Ezequiel Martínez Estrada riconobbe nel paziente qui descritto l’uomo americano, il cui trauma, risalente alla Conquista e inconsciamente represso, era ancora ben evidente nei sintomi della sua nevrosi, nelle manifestazioni della sua malattia: la menzogna, la superbia, l’isolamento, la paura, l’individualismo. Al pari del nevrotico freudiano, l’uomo americano, secondo Martínez Estrada, è destinato a rivivere – o meglio, a ripetere – continuamente il proprio trauma, ed è proprio sfruttando questa costante ripetizione che egli può, grazie all’aiuto dell’analista-profeta, guarire dalla sua malattia.

La ripetizione è dunque uno dei concetti fondanti del pensiero di Ezequiel Martínez Estrada e, in quanto tale, non stupisce che esso si ripercuota profondamente nella struttura e nello stile della sua più importante opera. In primo luogo, le tematiche affrontate dallo scrittore santafesino all’interno del saggio si ripetono costantemente lungo le sei sezioni che lo compongono. Vengono accennate una prima volta e subito abbandonate, poi riprese e nuovamente accantonate, fino a che riemergono in uno o più sottocapitoli a esse interamente dedicati, dando vita a un’illustrazione progressiva dei principali contenuti del testo.

Si pensi, ad esempio, al tema dell’assenza del passato sul territorio americano. Secondo Martínez Estrada, l’America è un continente privo di storia e tutto ciò che è avvenuto al suo interno non è altro che un prolungamento della storia europea. L’Europa è storia; l’America è etnografia. Ciò accade perché l’uomo americano, contrariamente all’europeo, pur illudendosi di avere il libero arbitrio e di poter intraprendere un percorso diverso da quello segnato dalla natura secoli addietro, è imprigionato in un ciclo eterno, che lo riporta periodicamente al suo peccato originale: al primordiale scontro con la natura maligna e alla ripetizione degli errori che ne seguirono. La sua esistenza non è il mero prodotto delle sue decisioni, ma è predeterminata dalle caratteristiche fisiche del territorio in cui vive e dalle forze primordiali che lo abitano. Di conseguenza, «en estas regiones no hubo nadie ni ocurrió nada» (Martínez Estrada 1991: 64). Questa teoria, di evidente ispirazione spengleriana, appare per la prima volta in una delle prime pagine del saggio, dove leggiamo:

En Europa, ligarse a la tierra por la propiedad, es emparentar con la historia, soldar un eslabón genealógico, entrar al dominio del pasado. Pero en América, en la del Sur, que no tiene pasado y que por eso se cree que tendrá porvenir, es por una parte la venganza y por otra la codicia; se entra por ella al dominio del futuro y la hipoteca es el medio bancario de traerlo hasta el presente (Martínez Estrada 1991: 9).

▶ **MATERIALE FORNITO**:
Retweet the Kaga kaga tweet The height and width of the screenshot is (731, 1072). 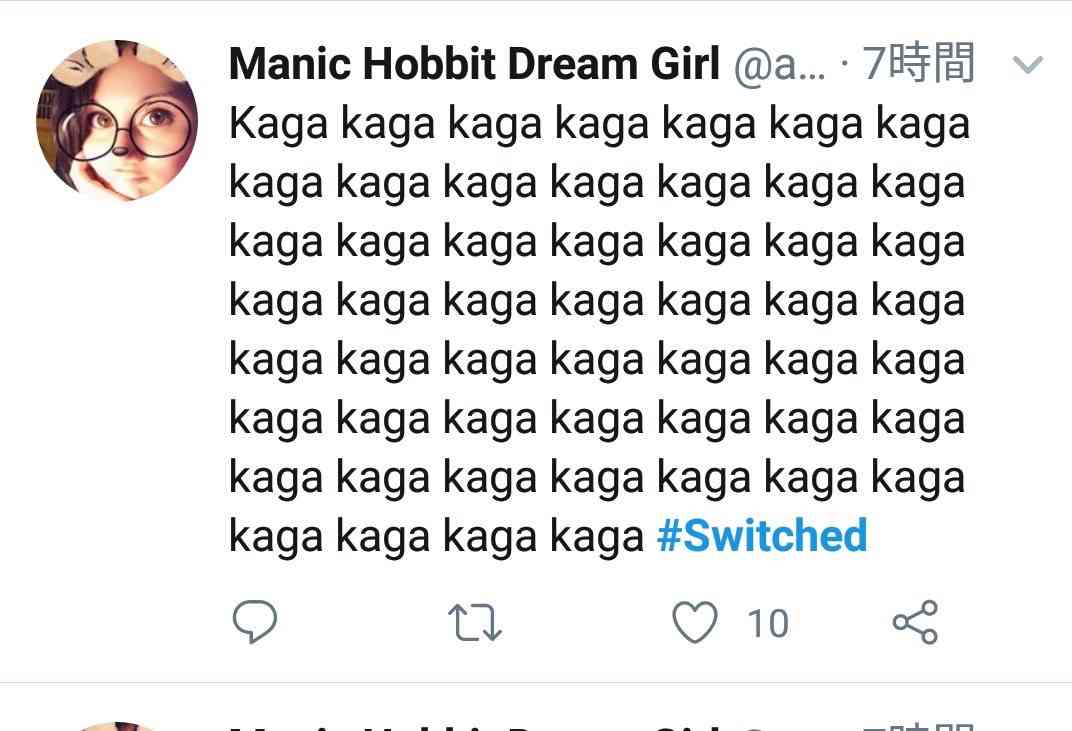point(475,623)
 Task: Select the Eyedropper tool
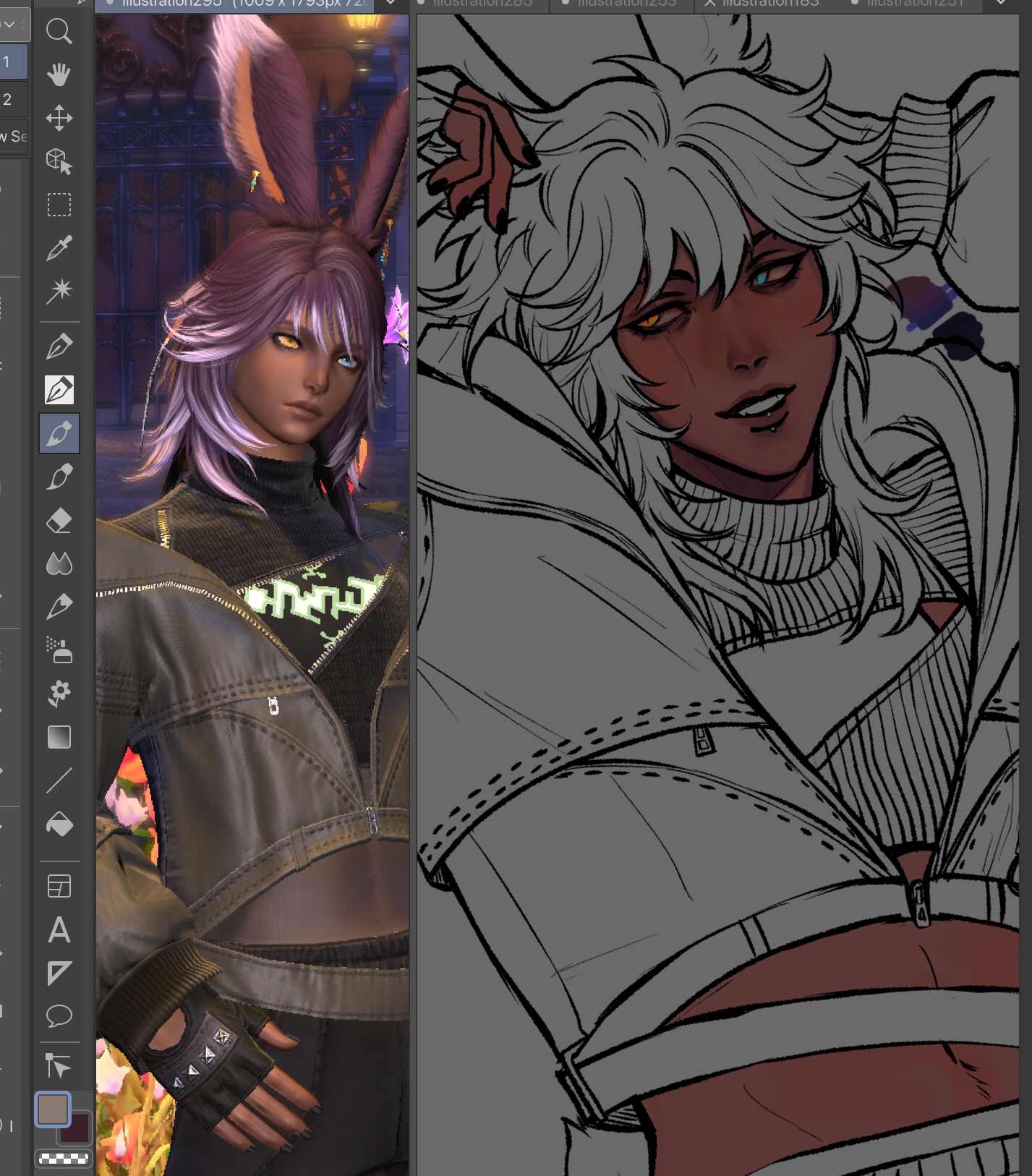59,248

▶ **CONSEGNA**: Elenca tutti i sintomi della nevrosi dell'uomo americano che il brano su Martínez Estrada nomina. I dati non hanno alcun legame con il brano.

▶ **RISULTATO**: la menzogna, la superbia, l'isolamento, la paura, l'individualismo